Pero una cosa sí es cierta. El expresi (dente, diario) y sus secuaces mostraron por fin su rostro, al igual que otros nefastos líderes, como Vargas Lleras, Gaviria o cualquier clan corrupto de la Costa, Valle o Antioquia, y están de salida, al borde del precipicio a la espera del empujón. En 2022 tenemos la oportunidad de darles donde les duele: en las urnas.

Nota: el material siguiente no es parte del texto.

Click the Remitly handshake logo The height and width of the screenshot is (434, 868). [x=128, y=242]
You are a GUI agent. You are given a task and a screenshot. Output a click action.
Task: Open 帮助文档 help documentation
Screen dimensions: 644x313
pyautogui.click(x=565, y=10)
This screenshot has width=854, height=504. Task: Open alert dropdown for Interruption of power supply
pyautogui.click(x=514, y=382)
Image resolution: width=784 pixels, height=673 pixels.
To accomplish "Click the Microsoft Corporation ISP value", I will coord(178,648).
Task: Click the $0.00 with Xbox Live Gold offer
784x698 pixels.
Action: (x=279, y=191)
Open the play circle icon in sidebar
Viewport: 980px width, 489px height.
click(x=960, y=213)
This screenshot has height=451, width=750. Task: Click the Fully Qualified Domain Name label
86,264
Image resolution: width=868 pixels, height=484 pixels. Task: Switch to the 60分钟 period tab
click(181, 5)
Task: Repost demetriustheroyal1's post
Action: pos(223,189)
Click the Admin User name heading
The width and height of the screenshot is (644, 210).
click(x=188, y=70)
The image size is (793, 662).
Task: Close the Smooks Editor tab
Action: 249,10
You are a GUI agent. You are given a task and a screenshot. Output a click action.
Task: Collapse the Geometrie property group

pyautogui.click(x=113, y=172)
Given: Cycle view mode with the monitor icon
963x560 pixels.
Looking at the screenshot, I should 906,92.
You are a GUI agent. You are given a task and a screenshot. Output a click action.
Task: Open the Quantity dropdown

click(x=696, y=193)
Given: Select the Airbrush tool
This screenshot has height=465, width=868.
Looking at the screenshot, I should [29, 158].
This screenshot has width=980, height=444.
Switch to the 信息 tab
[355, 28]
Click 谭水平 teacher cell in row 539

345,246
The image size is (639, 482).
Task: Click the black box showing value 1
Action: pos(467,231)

Millones ya no comemos cuentos de “volvernos Venezuela” o “más salarios para todos”, promesas que sólo buscan votos y luego nos botan. En 2022 podemos hacer historia. Al final, como la Esperanza que quedó en la caja de Pandora, será la oportunidad de sepultar el legado del expresi (dente, diario) y que sea el triunfo postrero de un país que no puede estar condenado a 100 años de violencia. Como un cuerpo infectado de gangrena, es mejor perder la extremidad infectada para que el organismo se salve. Al final veremos que valió la pena deshacernos del mal.